§ Source extract:
■ ■ ■ ■ ■ ■ ■

Objective To characterize the extent of PSA screening among elderly men, including those with limited life expectancies.
Design, Setting, and Participants Cohort study of 597 642 male veterans aged 70 years and older who were seen at 104 US Department of Veterans Affairs facilities during both 2002 and 2003, without a history of prostate cancer, elevated PSA, or prostate cancer symptoms. Charlson comorbidity scores were used to stratify men into 3 groups ranging from best health (score = 0) to worst health (score ≥ 4).
Main Outcome Measure Receipt of PSA testing during 2003 was based on US Department of Veterans Affairs data and Medicare claims.
Results In 2003, 56% of elderly men had a PSA test performed. Although PSA screening rates decreased with advancing age, within each 5-year age group the percentage of men who underwent a PSA test did not substantially decline with worsening health. For example, among men aged 85 years and older, 34% in best health had a PSA test compared with 36% in worst health. In multivariate analyses, many nonclinical factors, such as marital status and region of the country, had a greater effect on PSA screening than health, and screening rates exceeded 60% for some subgroups of men in worst health.
Conclusions Prostate-specific antigen screening rates among elderly veterans with limited life expectancies should be much lower than current practice given the known harms of screening. More attention to prognosis is needed when making screening PSA recommendations to elderly men.

■ ■ ■ ■ ■ ■ ■

§ Information supplied:
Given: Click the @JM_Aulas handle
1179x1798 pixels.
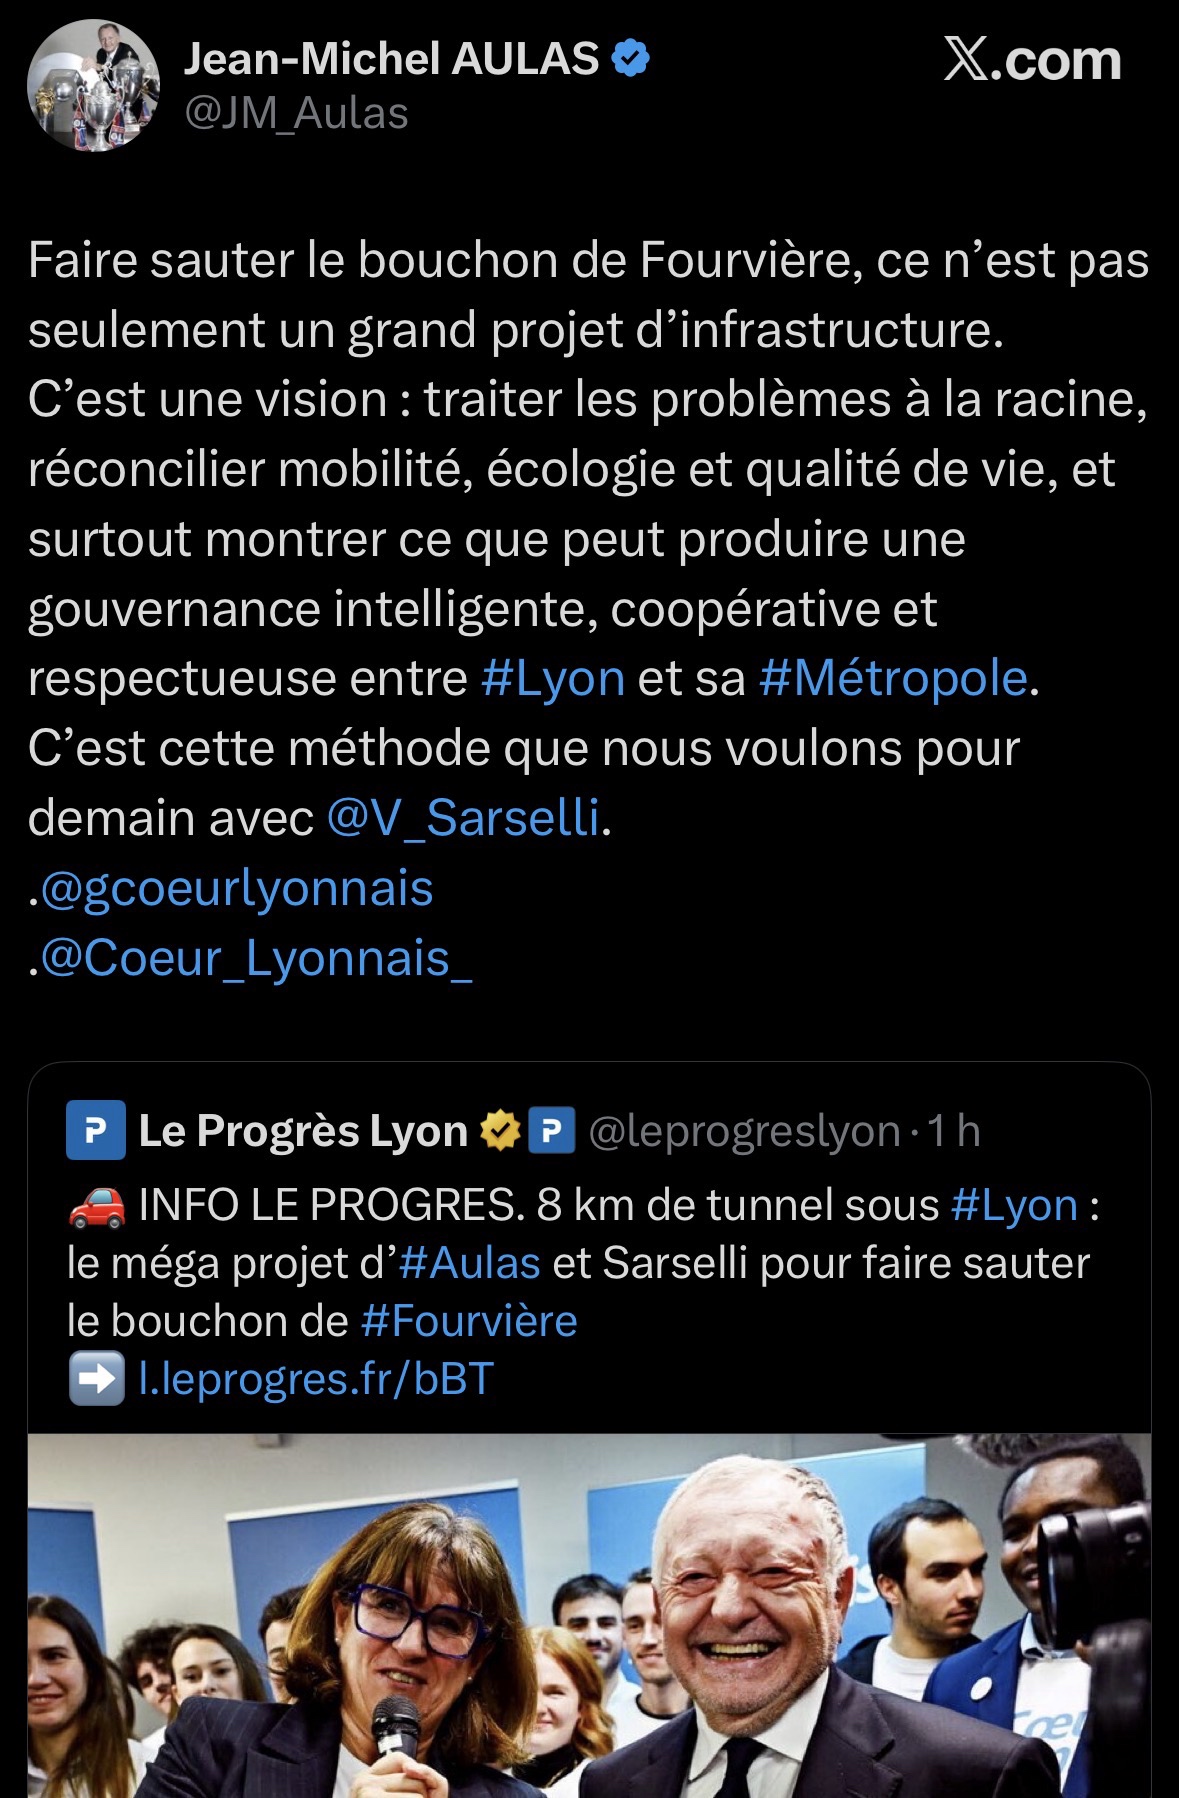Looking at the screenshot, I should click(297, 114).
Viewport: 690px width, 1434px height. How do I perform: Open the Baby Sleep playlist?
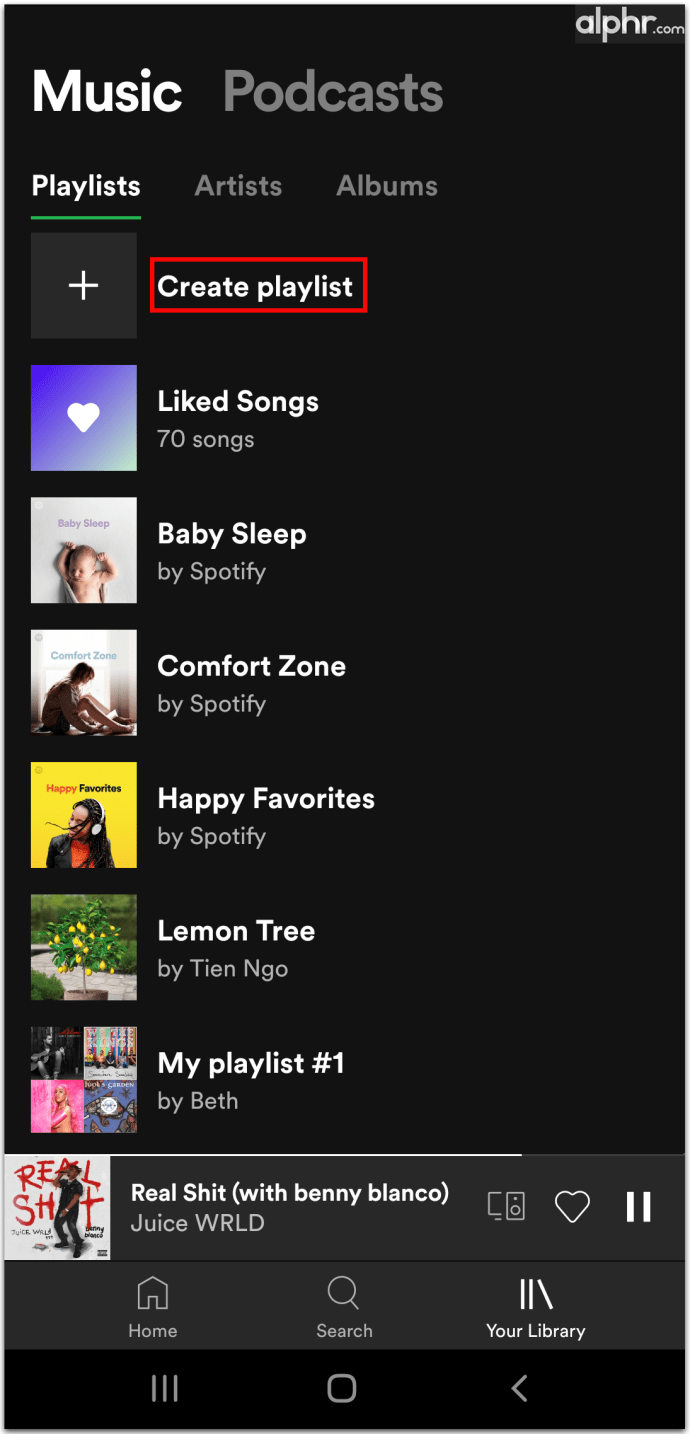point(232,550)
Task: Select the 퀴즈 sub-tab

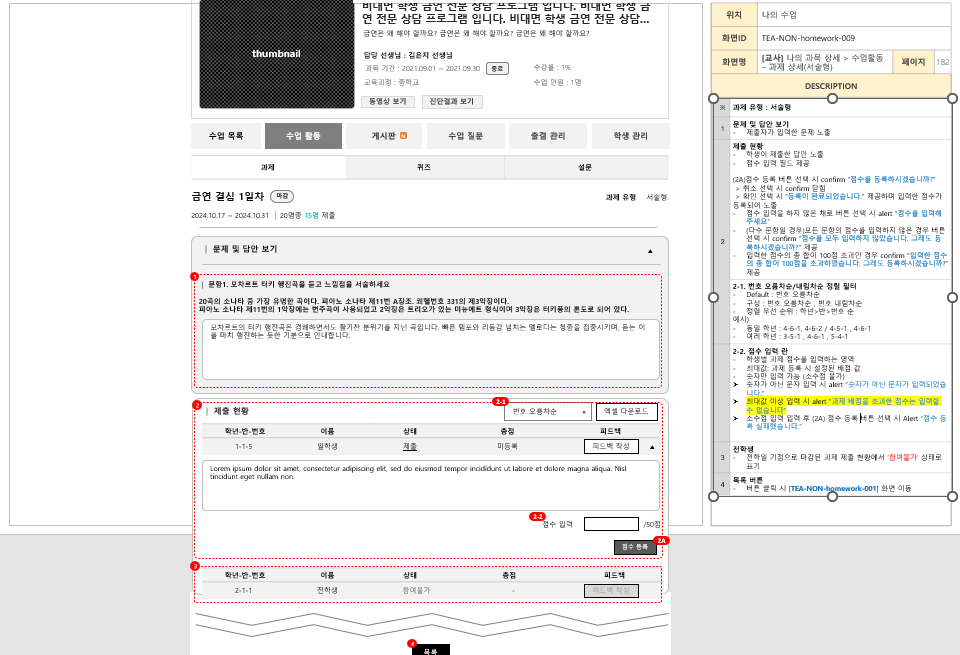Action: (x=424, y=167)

■ ■ ■ ■ ■ ■ ■

§ Action item: Revise a passage of the PSA screening abstract, changing "harms" to "risks": begin at the words "Conclusions Prostate-specific antigen" and stop after "to elderly men.".

§ Answer space:
Conclusions Prostate-specific antigen screening rates among elderly veterans with limited life expectancies should be much lower than current practice given the known risks of screening. More attention to prognosis is needed when making screening PSA recommendations to elderly men.